▸ Task
Which lines in the data below contain the word "star"? Return each of them.

▸ Data for analysis

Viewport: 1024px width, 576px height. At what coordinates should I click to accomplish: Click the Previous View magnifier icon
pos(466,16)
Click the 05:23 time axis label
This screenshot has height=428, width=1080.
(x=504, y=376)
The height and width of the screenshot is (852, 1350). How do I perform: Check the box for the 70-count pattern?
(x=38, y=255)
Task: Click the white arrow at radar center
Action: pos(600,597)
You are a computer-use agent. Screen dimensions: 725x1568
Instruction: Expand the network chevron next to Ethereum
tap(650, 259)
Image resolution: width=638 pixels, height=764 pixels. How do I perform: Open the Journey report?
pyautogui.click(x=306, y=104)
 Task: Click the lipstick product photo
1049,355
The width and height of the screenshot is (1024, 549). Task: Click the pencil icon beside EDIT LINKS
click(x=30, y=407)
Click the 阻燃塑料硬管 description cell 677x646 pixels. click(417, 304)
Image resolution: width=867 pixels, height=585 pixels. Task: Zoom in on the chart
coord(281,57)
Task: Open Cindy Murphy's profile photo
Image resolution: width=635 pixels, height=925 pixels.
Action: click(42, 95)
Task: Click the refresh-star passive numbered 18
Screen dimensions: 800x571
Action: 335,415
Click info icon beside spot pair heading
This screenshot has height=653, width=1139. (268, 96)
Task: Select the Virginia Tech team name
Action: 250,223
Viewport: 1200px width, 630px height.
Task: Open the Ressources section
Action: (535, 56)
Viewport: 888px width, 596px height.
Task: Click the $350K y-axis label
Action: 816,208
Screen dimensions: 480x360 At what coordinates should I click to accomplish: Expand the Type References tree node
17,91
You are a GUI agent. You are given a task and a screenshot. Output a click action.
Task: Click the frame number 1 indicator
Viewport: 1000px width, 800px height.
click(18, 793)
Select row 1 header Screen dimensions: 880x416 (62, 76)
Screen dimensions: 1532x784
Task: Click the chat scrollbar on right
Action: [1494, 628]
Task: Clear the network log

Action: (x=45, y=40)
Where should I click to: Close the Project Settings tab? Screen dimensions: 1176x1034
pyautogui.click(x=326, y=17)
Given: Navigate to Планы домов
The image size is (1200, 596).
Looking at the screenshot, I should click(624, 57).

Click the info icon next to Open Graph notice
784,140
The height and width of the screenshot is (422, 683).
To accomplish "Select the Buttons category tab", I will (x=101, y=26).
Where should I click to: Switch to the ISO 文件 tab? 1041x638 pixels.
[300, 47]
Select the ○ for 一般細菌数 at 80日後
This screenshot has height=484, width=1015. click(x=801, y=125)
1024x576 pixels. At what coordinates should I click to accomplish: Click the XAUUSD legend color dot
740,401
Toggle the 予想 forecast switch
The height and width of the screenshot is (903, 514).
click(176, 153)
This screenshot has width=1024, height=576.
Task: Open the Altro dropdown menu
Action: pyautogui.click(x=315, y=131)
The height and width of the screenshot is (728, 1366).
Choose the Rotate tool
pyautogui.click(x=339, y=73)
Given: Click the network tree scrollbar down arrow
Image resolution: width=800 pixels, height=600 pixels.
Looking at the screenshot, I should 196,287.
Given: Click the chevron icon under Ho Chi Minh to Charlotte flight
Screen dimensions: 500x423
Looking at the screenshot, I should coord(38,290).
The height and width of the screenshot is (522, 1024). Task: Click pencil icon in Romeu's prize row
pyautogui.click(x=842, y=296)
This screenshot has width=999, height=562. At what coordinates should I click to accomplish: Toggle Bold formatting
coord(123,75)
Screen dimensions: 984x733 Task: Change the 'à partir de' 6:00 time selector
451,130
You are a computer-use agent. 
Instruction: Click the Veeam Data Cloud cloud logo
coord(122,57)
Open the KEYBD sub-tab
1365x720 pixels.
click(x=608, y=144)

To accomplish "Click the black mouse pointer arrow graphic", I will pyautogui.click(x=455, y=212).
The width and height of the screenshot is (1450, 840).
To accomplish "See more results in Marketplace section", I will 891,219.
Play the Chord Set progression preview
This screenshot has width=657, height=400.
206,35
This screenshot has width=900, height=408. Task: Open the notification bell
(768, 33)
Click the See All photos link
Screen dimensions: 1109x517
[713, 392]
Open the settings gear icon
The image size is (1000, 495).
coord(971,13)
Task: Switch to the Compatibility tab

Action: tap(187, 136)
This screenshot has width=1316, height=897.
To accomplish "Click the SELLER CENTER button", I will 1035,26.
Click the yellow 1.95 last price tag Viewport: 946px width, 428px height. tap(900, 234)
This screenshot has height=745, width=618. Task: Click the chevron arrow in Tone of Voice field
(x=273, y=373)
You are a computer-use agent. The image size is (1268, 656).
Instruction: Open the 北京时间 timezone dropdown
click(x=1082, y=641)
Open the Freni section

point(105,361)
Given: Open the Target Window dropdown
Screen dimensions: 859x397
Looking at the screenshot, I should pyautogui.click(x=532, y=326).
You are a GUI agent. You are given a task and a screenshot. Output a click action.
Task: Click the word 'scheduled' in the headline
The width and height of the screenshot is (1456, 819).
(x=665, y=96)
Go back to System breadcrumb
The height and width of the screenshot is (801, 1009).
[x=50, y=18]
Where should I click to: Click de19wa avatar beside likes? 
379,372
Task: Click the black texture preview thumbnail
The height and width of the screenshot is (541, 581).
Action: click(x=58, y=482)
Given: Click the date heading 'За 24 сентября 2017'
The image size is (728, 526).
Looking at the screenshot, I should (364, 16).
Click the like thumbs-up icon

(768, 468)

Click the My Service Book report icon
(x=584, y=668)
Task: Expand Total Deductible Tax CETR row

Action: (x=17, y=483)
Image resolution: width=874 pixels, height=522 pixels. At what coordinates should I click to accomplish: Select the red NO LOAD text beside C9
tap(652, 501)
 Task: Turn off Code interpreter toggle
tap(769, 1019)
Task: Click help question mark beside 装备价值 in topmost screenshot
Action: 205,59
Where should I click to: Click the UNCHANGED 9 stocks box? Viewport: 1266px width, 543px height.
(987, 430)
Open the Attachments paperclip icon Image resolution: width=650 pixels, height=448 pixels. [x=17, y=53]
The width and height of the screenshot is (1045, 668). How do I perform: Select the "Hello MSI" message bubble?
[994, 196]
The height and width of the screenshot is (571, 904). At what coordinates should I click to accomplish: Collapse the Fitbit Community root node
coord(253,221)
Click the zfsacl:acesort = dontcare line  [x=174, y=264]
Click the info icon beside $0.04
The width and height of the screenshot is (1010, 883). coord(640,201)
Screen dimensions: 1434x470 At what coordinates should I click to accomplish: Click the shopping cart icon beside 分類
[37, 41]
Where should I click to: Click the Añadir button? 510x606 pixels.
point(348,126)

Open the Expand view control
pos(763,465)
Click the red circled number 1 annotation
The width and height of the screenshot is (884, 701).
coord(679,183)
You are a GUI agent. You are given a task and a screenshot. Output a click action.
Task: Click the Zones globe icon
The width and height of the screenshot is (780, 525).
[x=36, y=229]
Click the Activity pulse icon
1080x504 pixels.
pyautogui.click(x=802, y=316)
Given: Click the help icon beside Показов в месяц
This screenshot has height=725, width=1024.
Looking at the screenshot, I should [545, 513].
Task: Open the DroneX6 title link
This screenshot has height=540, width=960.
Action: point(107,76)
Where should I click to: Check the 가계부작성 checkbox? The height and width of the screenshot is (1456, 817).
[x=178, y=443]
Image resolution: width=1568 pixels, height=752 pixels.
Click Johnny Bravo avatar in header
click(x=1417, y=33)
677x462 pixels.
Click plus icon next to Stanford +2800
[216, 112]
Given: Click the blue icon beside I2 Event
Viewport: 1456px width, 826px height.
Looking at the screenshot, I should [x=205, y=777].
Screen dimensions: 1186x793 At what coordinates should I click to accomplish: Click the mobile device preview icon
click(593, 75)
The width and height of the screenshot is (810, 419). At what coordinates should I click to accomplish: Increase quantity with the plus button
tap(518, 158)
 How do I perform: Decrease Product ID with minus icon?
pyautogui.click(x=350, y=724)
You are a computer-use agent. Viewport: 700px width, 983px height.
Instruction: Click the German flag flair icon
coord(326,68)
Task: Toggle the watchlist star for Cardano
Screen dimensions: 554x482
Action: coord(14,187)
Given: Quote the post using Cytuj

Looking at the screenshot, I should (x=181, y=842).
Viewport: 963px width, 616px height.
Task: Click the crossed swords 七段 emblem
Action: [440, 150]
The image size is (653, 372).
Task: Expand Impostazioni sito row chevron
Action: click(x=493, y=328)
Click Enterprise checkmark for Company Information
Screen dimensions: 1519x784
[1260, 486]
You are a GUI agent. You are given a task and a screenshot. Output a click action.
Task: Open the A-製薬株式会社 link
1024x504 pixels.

▸ Written answer
Task: Click the refresh-star passive numbered 18
Task: Toggle the watchlist star for Cardano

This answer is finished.